WHAT IS EXPECTED: Your answer must be a word-for-word copy of the data.

PROVIDED ENTRIES:
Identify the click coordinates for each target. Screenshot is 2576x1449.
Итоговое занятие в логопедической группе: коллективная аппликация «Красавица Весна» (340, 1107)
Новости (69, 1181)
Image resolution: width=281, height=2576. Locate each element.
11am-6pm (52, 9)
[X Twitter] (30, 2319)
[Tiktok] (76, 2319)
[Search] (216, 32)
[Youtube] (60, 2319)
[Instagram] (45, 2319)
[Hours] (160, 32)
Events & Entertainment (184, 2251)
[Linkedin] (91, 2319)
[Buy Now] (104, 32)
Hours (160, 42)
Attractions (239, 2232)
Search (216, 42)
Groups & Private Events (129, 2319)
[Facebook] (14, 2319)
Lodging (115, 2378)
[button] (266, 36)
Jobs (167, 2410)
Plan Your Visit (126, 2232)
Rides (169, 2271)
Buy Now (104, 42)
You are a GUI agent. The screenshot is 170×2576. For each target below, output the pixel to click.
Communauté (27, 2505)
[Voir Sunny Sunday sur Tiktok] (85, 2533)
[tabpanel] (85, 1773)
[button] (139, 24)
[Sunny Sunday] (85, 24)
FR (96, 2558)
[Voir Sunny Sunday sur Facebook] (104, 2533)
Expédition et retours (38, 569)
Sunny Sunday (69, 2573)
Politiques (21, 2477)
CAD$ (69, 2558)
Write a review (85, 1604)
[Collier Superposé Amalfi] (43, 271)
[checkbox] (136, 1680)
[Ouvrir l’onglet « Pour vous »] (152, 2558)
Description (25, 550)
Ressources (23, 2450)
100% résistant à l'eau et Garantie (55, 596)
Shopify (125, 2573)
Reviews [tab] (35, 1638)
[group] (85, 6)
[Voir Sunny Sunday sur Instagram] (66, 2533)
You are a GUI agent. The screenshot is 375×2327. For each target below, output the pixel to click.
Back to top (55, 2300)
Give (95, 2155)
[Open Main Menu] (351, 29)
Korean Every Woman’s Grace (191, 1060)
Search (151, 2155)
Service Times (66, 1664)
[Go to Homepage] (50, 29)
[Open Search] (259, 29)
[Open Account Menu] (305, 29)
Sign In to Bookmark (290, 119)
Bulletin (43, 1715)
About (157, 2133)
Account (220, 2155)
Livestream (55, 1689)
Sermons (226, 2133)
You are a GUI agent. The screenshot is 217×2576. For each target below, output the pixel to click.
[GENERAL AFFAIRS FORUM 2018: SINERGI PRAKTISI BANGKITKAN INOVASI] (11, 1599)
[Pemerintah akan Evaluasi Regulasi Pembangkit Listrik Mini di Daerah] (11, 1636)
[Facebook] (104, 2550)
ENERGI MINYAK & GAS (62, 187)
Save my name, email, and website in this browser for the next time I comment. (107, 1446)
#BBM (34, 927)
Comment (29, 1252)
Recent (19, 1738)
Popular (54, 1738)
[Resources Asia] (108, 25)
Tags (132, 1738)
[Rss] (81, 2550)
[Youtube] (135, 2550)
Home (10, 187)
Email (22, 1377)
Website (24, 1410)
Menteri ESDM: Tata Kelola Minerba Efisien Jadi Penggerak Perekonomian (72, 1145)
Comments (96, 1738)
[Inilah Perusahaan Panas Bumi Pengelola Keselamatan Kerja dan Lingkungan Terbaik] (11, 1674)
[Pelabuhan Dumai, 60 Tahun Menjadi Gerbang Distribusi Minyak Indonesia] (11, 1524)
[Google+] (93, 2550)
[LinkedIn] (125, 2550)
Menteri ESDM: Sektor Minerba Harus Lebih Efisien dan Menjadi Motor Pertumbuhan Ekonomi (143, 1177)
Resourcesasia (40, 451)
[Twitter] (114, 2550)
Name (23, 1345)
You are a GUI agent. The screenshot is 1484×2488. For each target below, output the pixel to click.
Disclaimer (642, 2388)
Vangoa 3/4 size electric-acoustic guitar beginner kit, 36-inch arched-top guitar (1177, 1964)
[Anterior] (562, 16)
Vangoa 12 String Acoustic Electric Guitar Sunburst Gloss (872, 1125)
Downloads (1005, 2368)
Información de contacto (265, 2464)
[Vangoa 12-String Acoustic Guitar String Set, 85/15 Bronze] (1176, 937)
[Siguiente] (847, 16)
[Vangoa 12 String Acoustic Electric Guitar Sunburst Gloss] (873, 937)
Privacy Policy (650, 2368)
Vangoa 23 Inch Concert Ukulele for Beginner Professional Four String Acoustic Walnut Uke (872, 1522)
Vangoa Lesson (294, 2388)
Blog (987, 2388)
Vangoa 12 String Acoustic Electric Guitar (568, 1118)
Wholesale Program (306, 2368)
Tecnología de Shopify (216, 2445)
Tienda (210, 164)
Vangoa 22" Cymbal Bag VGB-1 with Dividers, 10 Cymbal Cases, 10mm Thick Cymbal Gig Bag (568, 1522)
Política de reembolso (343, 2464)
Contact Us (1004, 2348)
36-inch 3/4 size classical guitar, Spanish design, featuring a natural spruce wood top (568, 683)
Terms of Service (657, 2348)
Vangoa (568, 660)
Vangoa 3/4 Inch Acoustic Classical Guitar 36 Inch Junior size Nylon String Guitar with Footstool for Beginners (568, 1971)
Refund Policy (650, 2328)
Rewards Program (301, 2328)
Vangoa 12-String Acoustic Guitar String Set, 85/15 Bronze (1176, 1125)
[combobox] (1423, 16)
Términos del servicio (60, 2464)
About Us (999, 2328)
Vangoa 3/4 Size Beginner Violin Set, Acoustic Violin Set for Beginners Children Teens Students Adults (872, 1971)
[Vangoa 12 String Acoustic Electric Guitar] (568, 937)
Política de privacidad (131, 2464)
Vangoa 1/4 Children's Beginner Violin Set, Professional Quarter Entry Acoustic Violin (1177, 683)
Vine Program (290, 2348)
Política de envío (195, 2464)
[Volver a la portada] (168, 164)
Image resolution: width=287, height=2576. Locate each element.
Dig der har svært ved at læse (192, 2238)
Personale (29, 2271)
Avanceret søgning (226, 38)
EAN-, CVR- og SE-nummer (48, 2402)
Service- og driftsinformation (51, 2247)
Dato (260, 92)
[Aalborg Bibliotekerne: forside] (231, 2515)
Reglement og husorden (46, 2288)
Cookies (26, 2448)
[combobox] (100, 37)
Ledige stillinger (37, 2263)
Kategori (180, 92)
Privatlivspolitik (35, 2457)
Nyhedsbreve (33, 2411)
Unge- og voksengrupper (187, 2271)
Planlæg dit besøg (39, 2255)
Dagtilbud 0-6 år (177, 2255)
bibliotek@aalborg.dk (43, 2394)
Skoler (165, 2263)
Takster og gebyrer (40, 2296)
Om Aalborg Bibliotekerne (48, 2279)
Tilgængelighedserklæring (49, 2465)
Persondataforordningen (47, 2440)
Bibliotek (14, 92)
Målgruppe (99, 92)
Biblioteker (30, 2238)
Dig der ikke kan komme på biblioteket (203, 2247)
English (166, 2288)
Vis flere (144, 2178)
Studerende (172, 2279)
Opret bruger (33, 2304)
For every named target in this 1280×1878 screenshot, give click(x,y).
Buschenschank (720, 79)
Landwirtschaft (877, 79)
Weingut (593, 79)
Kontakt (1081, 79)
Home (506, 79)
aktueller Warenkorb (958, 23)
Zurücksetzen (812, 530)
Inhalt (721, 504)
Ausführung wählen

PROBLEM SOLUTION:
Identify the click coordinates for each target. Screenshot is 2576x1449.
Итоговое занятие в логопедической группе: коллективная аппликация «Красавица Весна» (340, 1107)
Новости (69, 1181)
Image resolution: width=281, height=2576. Locate each element.
11am-6pm (52, 9)
[X Twitter] (30, 2319)
[Tiktok] (76, 2319)
[Search] (216, 32)
[Youtube] (60, 2319)
[Instagram] (45, 2319)
[Hours] (160, 32)
Events & Entertainment (184, 2251)
[Linkedin] (91, 2319)
[Buy Now] (104, 32)
Hours (160, 42)
Attractions (239, 2232)
Search (216, 42)
Groups & Private Events (129, 2319)
[Facebook] (14, 2319)
Lodging (115, 2378)
[button] (266, 36)
Jobs (167, 2410)
Plan Your Visit (126, 2232)
Rides (169, 2271)
Buy Now (104, 42)
You are a GUI agent. The screenshot is 170×2576. For each target below, output the pixel to click.
Communauté (27, 2505)
[Voir Sunny Sunday sur Tiktok] (85, 2533)
[tabpanel] (85, 1773)
[button] (139, 24)
[Sunny Sunday] (85, 24)
FR (96, 2558)
[Voir Sunny Sunday sur Facebook] (104, 2533)
Expédition et retours (38, 569)
Sunny Sunday (69, 2573)
Politiques (21, 2477)
CAD$ (69, 2558)
Write a review (85, 1604)
[Collier Superposé Amalfi] (43, 271)
[checkbox] (136, 1680)
[Ouvrir l’onglet « Pour vous »] (152, 2558)
Description (25, 550)
Ressources (23, 2450)
100% résistant à l'eau et Garantie (55, 596)
Shopify (125, 2573)
Reviews [tab] (35, 1638)
[group] (85, 6)
[Voir Sunny Sunday sur Instagram] (66, 2533)
You are a GUI agent. The screenshot is 375×2327. For each target below, output the pixel to click.
Back to top (55, 2300)
Give (95, 2155)
[Open Main Menu] (351, 29)
Korean Every Woman’s Grace (191, 1060)
Search (151, 2155)
Service Times (66, 1664)
[Go to Homepage] (50, 29)
[Open Search] (259, 29)
[Open Account Menu] (305, 29)
Sign In to Bookmark (290, 119)
Bulletin (43, 1715)
About (157, 2133)
Account (220, 2155)
Livestream (55, 1689)
Sermons (226, 2133)
You are a GUI agent. The screenshot is 217×2576. For each target below, output the pixel to click.
[GENERAL AFFAIRS FORUM 2018: SINERGI PRAKTISI BANGKITKAN INOVASI] (11, 1599)
[Pemerintah akan Evaluasi Regulasi Pembangkit Listrik Mini di Daerah] (11, 1636)
[Facebook] (104, 2550)
ENERGI MINYAK & GAS (62, 187)
Save my name, email, and website in this browser for the next time I comment. (107, 1446)
#BBM (34, 927)
Comment (29, 1252)
Recent (19, 1738)
Popular (54, 1738)
[Resources Asia] (108, 25)
Tags (132, 1738)
[Rss] (81, 2550)
[Youtube] (135, 2550)
Home (10, 187)
Email (22, 1377)
Website (24, 1410)
Menteri ESDM: Tata Kelola Minerba Efisien Jadi Penggerak Perekonomian (72, 1145)
Comments (96, 1738)
[Inilah Perusahaan Panas Bumi Pengelola Keselamatan Kerja dan Lingkungan Terbaik] (11, 1674)
[Pelabuhan Dumai, 60 Tahun Menjadi Gerbang Distribusi Minyak Indonesia] (11, 1524)
[Google+] (93, 2550)
[LinkedIn] (125, 2550)
Menteri ESDM: Sektor Minerba Harus Lebih Efisien dan Menjadi Motor Pertumbuhan Ekonomi (143, 1177)
Resourcesasia (40, 451)
[Twitter] (114, 2550)
Name (23, 1345)
You are a GUI agent. The screenshot is 1484×2488. For each target below, output the pixel to click.
Disclaimer (642, 2388)
Vangoa 3/4 size electric-acoustic guitar beginner kit, 36-inch arched-top guitar (1177, 1964)
[Anterior] (562, 16)
Vangoa 12 String Acoustic Electric Guitar Sunburst Gloss (872, 1125)
Downloads (1005, 2368)
Información de contacto (265, 2464)
[Vangoa 12-String Acoustic Guitar String Set, 85/15 Bronze] (1176, 937)
[Siguiente] (847, 16)
[Vangoa 12 String Acoustic Electric Guitar Sunburst Gloss] (873, 937)
Privacy Policy (650, 2368)
Vangoa 23 Inch Concert Ukulele for Beginner Professional Four String Acoustic Walnut Uke (872, 1522)
Vangoa Lesson (294, 2388)
Blog (987, 2388)
Vangoa 12 String Acoustic Electric Guitar (568, 1118)
Wholesale Program (306, 2368)
Tecnología de Shopify (216, 2445)
Tienda (210, 164)
Vangoa 22" Cymbal Bag VGB-1 with Dividers, 10 Cymbal Cases, 10mm Thick Cymbal Gig Bag (568, 1522)
Política de reembolso (343, 2464)
Contact Us (1004, 2348)
36-inch 3/4 size classical guitar, Spanish design, featuring a natural spruce wood top (568, 683)
Terms of Service (657, 2348)
Vangoa (568, 660)
Vangoa 3/4 Inch Acoustic Classical Guitar 36 Inch Junior size Nylon String Guitar with Footstool for Beginners (568, 1971)
Refund Policy (650, 2328)
Rewards Program (301, 2328)
Vangoa 12-String Acoustic Guitar String Set, 85/15 Bronze (1176, 1125)
[combobox] (1423, 16)
Términos del servicio (60, 2464)
About Us (999, 2328)
Vangoa 3/4 Size Beginner Violin Set, Acoustic Violin Set for Beginners Children Teens Students Adults (872, 1971)
[Vangoa 12 String Acoustic Electric Guitar] (568, 937)
Política de privacidad (131, 2464)
Vangoa 1/4 Children's Beginner Violin Set, Professional Quarter Entry Acoustic Violin (1177, 683)
Vine Program (290, 2348)
Política de envío (195, 2464)
[Volver a la portada] (168, 164)
Image resolution: width=287, height=2576. Locate each element.
Dig der har svært ved at læse (192, 2238)
Personale (29, 2271)
Avanceret søgning (226, 38)
EAN-, CVR- og SE-nummer (48, 2402)
Service- og driftsinformation (51, 2247)
Dato (260, 92)
[Aalborg Bibliotekerne: forside] (231, 2515)
Reglement og husorden (46, 2288)
Cookies (26, 2448)
[combobox] (100, 37)
Ledige stillinger (37, 2263)
Kategori (180, 92)
Privatlivspolitik (35, 2457)
Nyhedsbreve (33, 2411)
Unge- og voksengrupper (187, 2271)
Planlæg dit besøg (39, 2255)
Dagtilbud 0-6 år (177, 2255)
bibliotek@aalborg.dk (43, 2394)
Skoler (165, 2263)
Takster og gebyrer (40, 2296)
Om Aalborg Bibliotekerne (48, 2279)
Tilgængelighedserklæring (49, 2465)
Persondataforordningen (47, 2440)
Bibliotek (14, 92)
Målgruppe (99, 92)
Biblioteker (30, 2238)
Dig der ikke kan komme på biblioteket (203, 2247)
English (166, 2288)
Vis flere (144, 2178)
Studerende (172, 2279)
Opret bruger (33, 2304)
For every named target in this 1280×1878 screenshot, give click(x,y).
Buschenschank (720, 79)
Landwirtschaft (877, 79)
Weingut (593, 79)
Kontakt (1081, 79)
Home (506, 79)
aktueller Warenkorb (958, 23)
Zurücksetzen (812, 530)
Inhalt (721, 504)
Ausführung wählen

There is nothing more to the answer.